Voici, voilà Raw edge (La proie des hommes), un petit western B américain des années cinquante, un peu mal fichu, un peu bancal, mais qui repose que une idée assez étonnante. C'est déjà pas mal. Nous sommes dans l'Ouest encore sauvage des années 1840 et il y a si peu de femmes dans le coin que Montgomery, le potentat local, a imposé une règle : la femme qui perd son mari est au premier homme qui la réclamera. Et un mari dans l'Ouest sauvage, ça peut se perdre aussi rapidement que brutalement. C'est ce qui arrive à Paca dont l'époux Dan est accusé (à tort) d'avoir violenté la belle Hannah, épouse de Montgomery. Il y a bien une bonne vieille histoire de terres convoitées, mais c'est du détail. Dan est prestement lynché et nous assistons à cet étonnant spectacle : un trio de mâles à la testostérone exacerbée se lançant aux trousses de la belle indienne (oui, c'était un couple mixte) pour se l'approprier, abattant un indien qui tentait de la protéger, et finissant par se battre comme des chiens avec une énergie qui laisse pantois. Regards dévorés de concupiscence, chemise déchirée sur le torse de Neville Brand (futur tueur à la faux chez Tobe Hooper), idée sous sous-jacente du viol, pulsions sexuelles primitives, tout ceci est exprimé assez crûment dans le cadre policé du cinéma de genre de l'époque.

john sherwood

Nous devons cette brillante idée aux scénaristes Harry Essex et Robert Hill, le premier ayant travaillé sur de jolies choses comme Kansas City Confidential (Le Quatrième homme -1952) de Phil Karlson ou Creature from the Black Lagoon (L’étrange créature de lac noir - 1954) de Jack Arnold. Son illustration est l’œuvre de John Sherwood, réalisateur oublié qui a surtout une carrière d'assistant et a assuré la mise en scène de la suite de Creature from the Black Lagoon. Devant la caméra, Rory Calhoun que j'ai aimé dans Four guns to the border (Quatre tueurs et une fille – 1956) de Richard Carlson, est Tex qui vient prendre des nouvelles de son frère. Comme c'est le lynché, la poudre va parler. Notre héros va se trouver ainsi au cœur du conflit local agrémenté d'indiens mis sur le sentier de la terre, et surtout des désirs masculins qui se cristallisent sur Hannah, superbe Yvonne De Carlo, qui va bien sûr en pincer pour le seul homme qui ne cherche pas à lui sauter dessus sans enlever ses bottes.
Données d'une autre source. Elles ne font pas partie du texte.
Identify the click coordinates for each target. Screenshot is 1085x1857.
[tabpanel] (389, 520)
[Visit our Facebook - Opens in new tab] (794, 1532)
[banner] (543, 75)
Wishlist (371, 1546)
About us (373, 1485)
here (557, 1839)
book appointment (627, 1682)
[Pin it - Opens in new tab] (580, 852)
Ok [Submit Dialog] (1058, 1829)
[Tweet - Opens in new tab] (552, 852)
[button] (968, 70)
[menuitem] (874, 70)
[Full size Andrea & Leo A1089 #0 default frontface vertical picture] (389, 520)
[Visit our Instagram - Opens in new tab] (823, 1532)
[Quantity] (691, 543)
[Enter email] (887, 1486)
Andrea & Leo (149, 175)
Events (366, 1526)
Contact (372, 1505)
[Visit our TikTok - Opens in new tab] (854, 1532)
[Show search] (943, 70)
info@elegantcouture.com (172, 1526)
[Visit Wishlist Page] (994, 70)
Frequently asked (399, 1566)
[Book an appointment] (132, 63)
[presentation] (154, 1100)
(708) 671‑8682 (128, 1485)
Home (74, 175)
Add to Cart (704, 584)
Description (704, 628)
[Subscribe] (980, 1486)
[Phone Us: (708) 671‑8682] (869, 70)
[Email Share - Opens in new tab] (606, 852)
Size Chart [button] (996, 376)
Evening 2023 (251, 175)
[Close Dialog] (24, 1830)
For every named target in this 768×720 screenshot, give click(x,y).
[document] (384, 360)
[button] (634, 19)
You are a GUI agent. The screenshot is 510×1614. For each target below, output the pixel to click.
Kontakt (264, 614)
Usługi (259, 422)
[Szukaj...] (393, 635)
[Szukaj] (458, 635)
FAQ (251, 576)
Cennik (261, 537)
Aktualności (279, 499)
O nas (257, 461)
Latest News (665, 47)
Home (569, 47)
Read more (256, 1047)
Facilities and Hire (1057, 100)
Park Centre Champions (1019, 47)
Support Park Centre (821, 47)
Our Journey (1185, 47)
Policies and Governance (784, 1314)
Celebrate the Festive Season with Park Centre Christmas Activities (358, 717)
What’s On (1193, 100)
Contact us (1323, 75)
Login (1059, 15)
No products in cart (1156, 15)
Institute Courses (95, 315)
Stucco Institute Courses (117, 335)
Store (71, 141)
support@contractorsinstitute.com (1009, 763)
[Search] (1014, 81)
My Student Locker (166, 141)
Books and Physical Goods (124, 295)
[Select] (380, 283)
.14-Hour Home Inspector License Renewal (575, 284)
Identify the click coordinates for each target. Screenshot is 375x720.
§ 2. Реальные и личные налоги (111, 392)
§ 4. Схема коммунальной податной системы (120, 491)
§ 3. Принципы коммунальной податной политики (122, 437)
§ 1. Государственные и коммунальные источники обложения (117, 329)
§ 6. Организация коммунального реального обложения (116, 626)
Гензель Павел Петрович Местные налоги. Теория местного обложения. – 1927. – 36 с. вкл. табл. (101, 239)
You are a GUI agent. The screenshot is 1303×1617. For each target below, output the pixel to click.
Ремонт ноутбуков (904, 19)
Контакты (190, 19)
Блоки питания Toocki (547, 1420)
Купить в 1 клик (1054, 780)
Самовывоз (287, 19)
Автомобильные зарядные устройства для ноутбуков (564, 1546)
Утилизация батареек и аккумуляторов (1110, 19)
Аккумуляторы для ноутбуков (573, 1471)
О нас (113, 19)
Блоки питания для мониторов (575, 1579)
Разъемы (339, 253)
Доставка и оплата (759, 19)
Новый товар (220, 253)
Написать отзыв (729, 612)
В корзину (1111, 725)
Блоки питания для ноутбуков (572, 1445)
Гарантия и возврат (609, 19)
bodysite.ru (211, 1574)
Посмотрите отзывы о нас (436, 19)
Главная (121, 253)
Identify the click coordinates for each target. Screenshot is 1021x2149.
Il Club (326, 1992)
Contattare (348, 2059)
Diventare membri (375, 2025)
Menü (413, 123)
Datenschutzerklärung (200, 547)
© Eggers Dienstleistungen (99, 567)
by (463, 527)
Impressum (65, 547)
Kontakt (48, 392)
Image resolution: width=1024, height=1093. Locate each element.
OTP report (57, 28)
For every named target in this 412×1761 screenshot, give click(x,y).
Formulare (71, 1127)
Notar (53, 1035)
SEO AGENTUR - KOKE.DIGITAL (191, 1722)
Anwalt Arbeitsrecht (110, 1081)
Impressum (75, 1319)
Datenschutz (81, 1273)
Le spectacle de ce ballet de désir et de mort est assez réjouissant, amusant aussi les contorsions scénaristiques qui ménagent la morale de l'époque. Une morale qui ne semble pas avoir perçu le sous-texte de Raw edge. J'imagine assez bien une telle histoire entre les mains d'un Russ Meyer. Neville Brand y aurait été parfait. Mais la mise en scène de Sherwood ne permet pas au film de dépasser le stade de la curiosité. Si la photographie en Technicolor de Maury Gertsman, un spécialiste du genre, est assez réussie (couleurs chaudes, jolis extérieurs), si la prestance de Calhoun, la beauté de De Carlo et de Mara Corday en Paca, quelques bonnes têtes burinées dont celle de Robert J. Wilkes (vu chez Anthony Mann, John Sturges ou Jacques Tourneur), font plaisir à voir, les indiens en revanche sont assez ridicules (malgré la jolie vengeance de Paca) et surtout, on ne croit pas une seconde que nous sommes dans les années 1840. Je ne suis pas un maniaque du bouton de guêtre juste, mais ce point pourtant nettement précisé lors d'un carton introductif, ne semble pas avoir été communiqué aux décorateur, accessoiriste et armurier. A vue de nez (les spécialistes préciseront), le colt à 6 coups est apparu une vingtaine d'années plus tard. Surtout, tout l'aspect esthétique du film, des chemises aux chapeaux, renvoie aux westerns classiques se déroulant après la guerre de Sécession, c'est à dire à partir de 1865. D'où un effet de décalage assez curieux. On a suffisamment moqué les italiens pour que je ne relève pas la prouesse de John Sherwood qui néglige une occasion en or et étouffe la belle idée de ses scénaristes dans un cadre trop ordinaire et une réalisation sans souffle.